Without being an admirer, I have never had anything against the one nicknamed “Ti-Cuir”, even though I sometimes like to bellow Nothing to regret in karaoke. I found Sophie Durocher very correct in this interview and Éric Lapointe, honest and repentant, although a little laconic and redundant. I admit, however, that I did not very well understand the purpose of this exercise, during prime time, other than that it will serve as a test for the media rehabilitation of Lapointe. Basically, I think that after this interview, the question that will arise is whether we can invite Quebec’s best-known rocker back on TV shows, now that he has publicly made his mea culpa.

He said the right things, even if it smacked a little of the communication lines to be hammered like a politician. Nothing excuses his actions, especially not alcohol, and he accepts the consequences. “It wasn’t alcohol that did it, it was me,” he said, and there was nothing more to say about it.

In my life, I know people I love who struggle with alcoholism, I know people who have died from it. It’s a horrible disease that takes its toll. But there are alcoholics who, even dead drunk, are incapable of violence. Éric Lapointe admitted to putting his hand on his victim’s throat and pushing her against a wall, after a drunken evening for her 50th birthday. “Violence is not what defines me,” he said. Fine, but I won’t be made to believe that there isn’t something toxic in a relationship with an intoxicated man that could lead to that.

SCREENSHOTS OF THE SHOW ÉRIC LAPOINTE FACING HIS DEMONS

Éric Lapoint and Sophie Durocher

“I lost control,” admitted Éric Lapointe, who never really had control over his addiction. For someone to put you in an artificial coma to avoid psychosis means that you have really abused alcohol in the long term. The trap is that you continue to drink so as not to go into withdrawal, it no longer has anything to do with willpower; You need medical help to stop, otherwise you could die. Éric Lapointe’s longest period of abstinence did not exceed nine months, he who says he has been drinking since adolescence and has never written a song on an empty stomach. The fight of his life, he says, and I have no doubt about that.

For the purposes of the interview, Éric Lapointe had only been sober for a month. It seemed so, because it’s not a short month that completely resurfaces a man after years of abuse, and not just alcohol. With drawn features and puffy eyes, he seemed tired and his speech was labored at times. We were treated to a photo of the singer in his hospital bed during his coma, and I can’t imagine an X-ray of his liver.
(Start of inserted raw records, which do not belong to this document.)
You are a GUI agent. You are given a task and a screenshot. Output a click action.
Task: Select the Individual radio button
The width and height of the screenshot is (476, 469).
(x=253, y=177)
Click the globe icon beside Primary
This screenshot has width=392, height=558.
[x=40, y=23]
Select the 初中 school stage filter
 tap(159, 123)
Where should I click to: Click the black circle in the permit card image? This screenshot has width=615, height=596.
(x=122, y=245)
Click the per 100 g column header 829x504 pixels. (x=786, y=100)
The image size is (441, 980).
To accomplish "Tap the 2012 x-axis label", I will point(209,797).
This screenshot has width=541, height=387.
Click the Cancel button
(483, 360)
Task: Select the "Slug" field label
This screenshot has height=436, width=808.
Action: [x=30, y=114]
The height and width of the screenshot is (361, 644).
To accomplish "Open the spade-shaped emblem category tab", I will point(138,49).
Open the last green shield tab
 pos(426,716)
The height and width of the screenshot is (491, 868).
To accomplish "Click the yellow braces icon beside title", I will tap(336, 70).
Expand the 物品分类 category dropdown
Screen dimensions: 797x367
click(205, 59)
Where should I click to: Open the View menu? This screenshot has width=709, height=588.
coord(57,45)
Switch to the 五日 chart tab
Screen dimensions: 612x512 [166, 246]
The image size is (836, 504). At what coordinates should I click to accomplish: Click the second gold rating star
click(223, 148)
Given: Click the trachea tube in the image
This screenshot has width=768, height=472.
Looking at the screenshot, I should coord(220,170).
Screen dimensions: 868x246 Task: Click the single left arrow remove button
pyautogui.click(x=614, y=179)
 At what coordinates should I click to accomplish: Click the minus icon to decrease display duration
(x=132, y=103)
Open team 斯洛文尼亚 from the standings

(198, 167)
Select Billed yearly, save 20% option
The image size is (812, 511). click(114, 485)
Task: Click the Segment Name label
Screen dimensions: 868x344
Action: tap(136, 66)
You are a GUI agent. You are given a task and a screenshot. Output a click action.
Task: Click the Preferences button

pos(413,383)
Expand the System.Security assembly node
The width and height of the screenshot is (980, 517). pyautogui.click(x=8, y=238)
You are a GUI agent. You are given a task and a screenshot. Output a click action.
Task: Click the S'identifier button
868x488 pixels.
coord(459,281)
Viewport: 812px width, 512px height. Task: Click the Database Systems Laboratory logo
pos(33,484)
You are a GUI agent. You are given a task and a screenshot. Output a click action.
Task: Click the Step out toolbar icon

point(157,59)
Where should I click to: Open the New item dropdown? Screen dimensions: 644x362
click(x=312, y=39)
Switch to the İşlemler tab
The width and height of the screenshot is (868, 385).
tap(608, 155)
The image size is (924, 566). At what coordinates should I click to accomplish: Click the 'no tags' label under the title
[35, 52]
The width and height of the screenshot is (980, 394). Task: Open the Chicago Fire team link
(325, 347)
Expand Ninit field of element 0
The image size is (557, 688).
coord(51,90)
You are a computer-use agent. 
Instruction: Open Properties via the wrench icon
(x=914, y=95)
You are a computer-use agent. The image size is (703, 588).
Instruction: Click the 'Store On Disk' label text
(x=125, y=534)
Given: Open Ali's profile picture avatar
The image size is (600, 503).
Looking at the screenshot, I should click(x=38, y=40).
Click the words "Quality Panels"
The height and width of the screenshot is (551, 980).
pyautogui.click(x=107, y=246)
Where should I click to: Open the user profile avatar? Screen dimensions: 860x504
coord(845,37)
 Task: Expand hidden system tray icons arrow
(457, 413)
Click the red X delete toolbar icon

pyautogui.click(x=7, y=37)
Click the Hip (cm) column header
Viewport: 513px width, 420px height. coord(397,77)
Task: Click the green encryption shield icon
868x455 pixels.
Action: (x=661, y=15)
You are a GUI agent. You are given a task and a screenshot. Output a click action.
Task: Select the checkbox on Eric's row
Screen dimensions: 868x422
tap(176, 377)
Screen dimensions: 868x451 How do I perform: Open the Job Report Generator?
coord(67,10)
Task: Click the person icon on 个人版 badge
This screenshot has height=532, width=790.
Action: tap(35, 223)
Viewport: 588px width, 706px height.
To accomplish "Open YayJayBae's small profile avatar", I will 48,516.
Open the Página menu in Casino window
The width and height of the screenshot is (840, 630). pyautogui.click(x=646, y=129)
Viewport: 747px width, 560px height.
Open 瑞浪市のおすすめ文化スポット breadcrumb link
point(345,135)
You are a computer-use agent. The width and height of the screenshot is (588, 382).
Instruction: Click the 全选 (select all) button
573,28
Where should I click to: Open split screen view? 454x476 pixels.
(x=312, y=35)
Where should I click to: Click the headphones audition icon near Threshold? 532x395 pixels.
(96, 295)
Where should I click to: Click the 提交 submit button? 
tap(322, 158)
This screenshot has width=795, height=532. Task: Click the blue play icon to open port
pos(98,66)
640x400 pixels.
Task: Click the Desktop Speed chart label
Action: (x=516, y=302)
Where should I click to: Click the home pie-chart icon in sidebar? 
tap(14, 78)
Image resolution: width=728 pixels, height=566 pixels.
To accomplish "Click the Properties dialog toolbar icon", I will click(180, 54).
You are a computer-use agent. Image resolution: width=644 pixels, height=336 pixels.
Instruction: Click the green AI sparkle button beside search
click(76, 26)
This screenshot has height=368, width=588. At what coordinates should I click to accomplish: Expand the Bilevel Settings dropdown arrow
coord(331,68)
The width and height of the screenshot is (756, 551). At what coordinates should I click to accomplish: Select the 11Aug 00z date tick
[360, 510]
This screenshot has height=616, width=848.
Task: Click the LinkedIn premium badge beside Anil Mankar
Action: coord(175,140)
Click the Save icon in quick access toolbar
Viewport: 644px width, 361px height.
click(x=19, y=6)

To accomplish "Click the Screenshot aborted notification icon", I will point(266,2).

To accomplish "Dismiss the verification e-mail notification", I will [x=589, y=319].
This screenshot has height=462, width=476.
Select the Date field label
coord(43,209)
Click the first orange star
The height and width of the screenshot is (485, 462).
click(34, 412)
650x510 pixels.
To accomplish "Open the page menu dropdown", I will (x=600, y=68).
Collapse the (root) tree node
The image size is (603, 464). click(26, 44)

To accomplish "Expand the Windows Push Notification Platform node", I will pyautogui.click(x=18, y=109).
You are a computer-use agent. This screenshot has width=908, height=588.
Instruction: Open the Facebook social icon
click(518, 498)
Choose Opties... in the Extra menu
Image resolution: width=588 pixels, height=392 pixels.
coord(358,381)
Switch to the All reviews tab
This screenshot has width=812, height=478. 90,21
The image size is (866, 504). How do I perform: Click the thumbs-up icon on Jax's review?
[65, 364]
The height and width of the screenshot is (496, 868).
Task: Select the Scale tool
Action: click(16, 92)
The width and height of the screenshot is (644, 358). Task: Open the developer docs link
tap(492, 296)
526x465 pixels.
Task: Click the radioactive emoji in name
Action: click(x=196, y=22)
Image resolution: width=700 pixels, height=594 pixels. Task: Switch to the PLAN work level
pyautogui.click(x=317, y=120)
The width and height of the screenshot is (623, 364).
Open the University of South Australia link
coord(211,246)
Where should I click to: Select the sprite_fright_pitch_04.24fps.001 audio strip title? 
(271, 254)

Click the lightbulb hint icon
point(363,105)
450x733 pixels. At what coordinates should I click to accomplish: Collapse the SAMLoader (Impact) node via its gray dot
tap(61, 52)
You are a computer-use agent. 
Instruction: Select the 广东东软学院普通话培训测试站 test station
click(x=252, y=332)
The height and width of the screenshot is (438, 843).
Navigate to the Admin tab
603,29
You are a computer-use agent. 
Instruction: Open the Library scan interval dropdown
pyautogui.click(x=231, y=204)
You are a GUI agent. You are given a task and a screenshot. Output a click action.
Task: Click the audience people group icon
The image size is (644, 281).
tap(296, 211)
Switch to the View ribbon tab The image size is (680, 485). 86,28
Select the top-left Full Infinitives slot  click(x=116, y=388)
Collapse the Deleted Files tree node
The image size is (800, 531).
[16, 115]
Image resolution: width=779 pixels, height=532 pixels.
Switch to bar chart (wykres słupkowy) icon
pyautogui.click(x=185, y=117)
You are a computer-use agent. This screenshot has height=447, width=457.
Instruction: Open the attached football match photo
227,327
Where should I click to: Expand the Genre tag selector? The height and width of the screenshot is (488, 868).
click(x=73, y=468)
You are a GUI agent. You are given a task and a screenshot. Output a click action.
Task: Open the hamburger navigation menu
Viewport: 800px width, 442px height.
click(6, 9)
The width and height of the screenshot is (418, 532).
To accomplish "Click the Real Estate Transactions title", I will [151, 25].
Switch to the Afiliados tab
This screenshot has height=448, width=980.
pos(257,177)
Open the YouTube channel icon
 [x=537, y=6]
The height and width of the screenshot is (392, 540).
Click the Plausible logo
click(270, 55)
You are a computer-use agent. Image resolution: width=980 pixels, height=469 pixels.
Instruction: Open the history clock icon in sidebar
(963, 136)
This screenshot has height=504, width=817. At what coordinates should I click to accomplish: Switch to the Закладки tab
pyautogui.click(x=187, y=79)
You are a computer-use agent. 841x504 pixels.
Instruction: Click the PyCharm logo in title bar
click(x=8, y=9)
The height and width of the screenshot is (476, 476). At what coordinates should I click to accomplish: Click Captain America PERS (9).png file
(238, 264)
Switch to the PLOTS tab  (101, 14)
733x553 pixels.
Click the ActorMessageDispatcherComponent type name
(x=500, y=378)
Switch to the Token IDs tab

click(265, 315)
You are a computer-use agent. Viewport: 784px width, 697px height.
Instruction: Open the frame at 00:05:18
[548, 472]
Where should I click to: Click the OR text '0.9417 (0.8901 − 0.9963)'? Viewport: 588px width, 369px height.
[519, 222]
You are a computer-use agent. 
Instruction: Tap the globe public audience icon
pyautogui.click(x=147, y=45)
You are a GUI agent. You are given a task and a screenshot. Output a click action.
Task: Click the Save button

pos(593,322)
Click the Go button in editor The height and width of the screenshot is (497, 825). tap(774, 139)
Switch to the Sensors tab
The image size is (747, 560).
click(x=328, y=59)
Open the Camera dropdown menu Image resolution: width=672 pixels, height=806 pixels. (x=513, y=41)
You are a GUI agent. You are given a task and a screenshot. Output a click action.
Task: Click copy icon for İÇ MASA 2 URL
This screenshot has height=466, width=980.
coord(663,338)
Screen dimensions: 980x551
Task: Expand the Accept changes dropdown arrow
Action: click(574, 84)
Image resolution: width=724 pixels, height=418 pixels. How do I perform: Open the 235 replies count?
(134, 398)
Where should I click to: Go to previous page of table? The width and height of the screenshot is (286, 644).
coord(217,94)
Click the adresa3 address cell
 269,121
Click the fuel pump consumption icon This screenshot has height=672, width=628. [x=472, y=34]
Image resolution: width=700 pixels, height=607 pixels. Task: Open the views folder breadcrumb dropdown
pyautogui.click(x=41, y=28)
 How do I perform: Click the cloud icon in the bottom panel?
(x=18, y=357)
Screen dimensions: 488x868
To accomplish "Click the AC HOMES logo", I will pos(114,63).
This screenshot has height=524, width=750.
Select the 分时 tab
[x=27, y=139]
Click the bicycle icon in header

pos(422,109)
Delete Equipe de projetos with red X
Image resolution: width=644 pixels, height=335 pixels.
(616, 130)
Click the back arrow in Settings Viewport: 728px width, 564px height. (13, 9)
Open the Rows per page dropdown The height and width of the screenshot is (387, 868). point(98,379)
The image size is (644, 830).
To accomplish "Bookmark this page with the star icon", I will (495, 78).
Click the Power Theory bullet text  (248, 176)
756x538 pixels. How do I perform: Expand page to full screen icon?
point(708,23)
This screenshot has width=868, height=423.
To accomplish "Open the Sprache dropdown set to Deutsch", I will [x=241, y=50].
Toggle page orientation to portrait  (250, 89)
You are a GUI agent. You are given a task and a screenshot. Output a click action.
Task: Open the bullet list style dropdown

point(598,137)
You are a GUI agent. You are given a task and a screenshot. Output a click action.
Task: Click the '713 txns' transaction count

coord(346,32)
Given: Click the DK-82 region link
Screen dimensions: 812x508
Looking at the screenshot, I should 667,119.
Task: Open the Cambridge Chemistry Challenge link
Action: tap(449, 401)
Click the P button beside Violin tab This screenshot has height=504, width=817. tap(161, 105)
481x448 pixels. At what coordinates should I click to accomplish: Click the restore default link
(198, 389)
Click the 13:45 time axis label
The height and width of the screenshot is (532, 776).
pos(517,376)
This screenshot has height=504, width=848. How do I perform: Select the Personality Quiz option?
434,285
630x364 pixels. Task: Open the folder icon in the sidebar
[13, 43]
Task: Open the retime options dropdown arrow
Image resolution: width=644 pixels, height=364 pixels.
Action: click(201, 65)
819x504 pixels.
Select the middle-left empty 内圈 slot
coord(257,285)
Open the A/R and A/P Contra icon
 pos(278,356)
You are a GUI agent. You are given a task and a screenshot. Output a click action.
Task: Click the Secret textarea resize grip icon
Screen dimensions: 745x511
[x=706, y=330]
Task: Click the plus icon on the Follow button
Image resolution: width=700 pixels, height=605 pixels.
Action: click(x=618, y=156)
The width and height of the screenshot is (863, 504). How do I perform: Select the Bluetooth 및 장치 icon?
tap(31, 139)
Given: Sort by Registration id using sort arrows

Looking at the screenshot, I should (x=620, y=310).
We heard what we usually hear in this type of TV confessional. Éric Lapointe apologizes many times to his victim, accepts responsibility for his slip-up, says that he has “walked a long way” in therapy, advises men to go to counseling, talks about his children, and it was rather a no-brainer. -mistake.

But if we read between the lines, we clearly feel that he did not accept this interview to raise public awareness about addiction, he has not reached where Jean Lapointe went; it was a polite request to return to the spotlight.

Although he continued to do shows, he also lost the lucrative contract The voice as well as advertisements; collaborators and festivals hesitate to associate their names with his, and we no longer see him on TV. Basically, he comes to test the waters to see if his “punishment” has lasted long enough, he is not the first nor the last to do so.

PHOTO ROBERT SKINNER, LA PRESSE ARCHIVES

Éric Lapointe, during a show on the occasion of Quebec’s National Day at Parc Jean-Drapeau, June 23, 2019

Besides fame, his other advantage remains this “bad boy” side, as was once the case for Claude Dubois, who was convicted of drug possession. In the sense that we do not expect these men to be altar boys, we are not surprised when they make the headlines for the wrong reasons, but they must remain within the limits of the law and a certain social consensus which has fortunately evolved regarding domestic violence. In the case of Lapointe, who pleaded guilty, he received a conditional discharge, meaning that he must undergo therapy, must not communicate with the victim and will not have a criminal record after three years.

There now remains the subject of the “second chance” – this is Lapointe’s first conviction for assault – and it will be up to the public to decide, but even more so to those who decide who goes on the air or not. I have always believed in second chances, but I also believe that at TVA, where he was given an hour’s interview to explain himself, we have the beginnings of an answer.